Mieux saisir le sens de la permission de sortie conduit à faire un petit détour par la case prison en s’interrogeant sur les effets de cette sanction particulière qu’est l’incarcération : une sanction qui consiste à priver des individus de la liberté d’aller et de venir et à les soustraire de la vie commune ; une sanction qui a aussi pour effet de les plonger dans un autre univers relationnel, un autre espace, une autre temporalité.

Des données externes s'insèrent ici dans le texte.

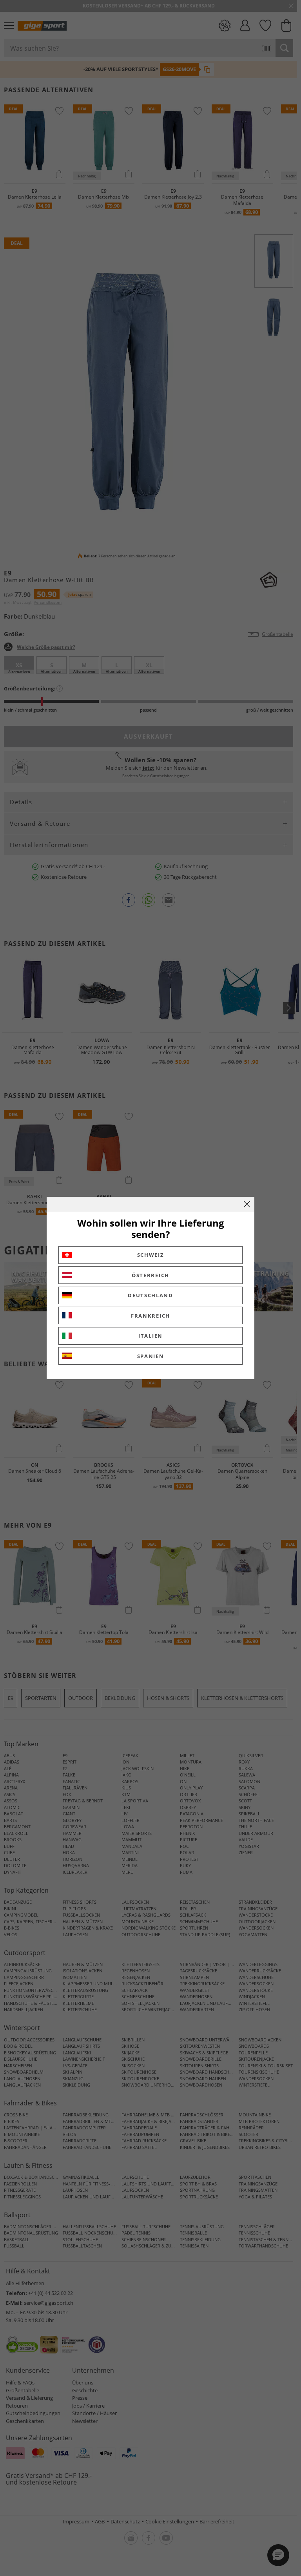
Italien (150, 1335)
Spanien (150, 1356)
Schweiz (150, 1254)
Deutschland (150, 1295)
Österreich (150, 1275)
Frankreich (150, 1315)
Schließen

Mais, si l’incarcération suspend le temps vécu par le condamné et le réduit au surplace, il n’en est pas de même pour le monde libre, qui, lui, continue évidemment d’évoluer et de progresser. Comment, dès lors, concilier cette idée avec celle que la plupart des condamnés seront amenés à réintégrer un jour la société et qu’il apparaît souhaitable, à bien des égards, qu’ils ne soient pas totalement déconnectés de celle-ci ?
La permission de sortie
En réponse à cette question, la loi reconnait que durant la détention, (1) il y a de temps à autre « des situations ou des impératifs qui requièrent exceptionnellement la présence du détenu à l’extérieur de la prison » (M.-A. Beernaert, Manuel de droit pénitentiaire, 2e éd., Limal, Anthemis, 2012, p. 227) et (2) qu’il est nécessaire de se soucier de la réinsertion du condamné lorsqu’il devra se replonger dans le monde duquel il a été absent plus ou moins longtemps.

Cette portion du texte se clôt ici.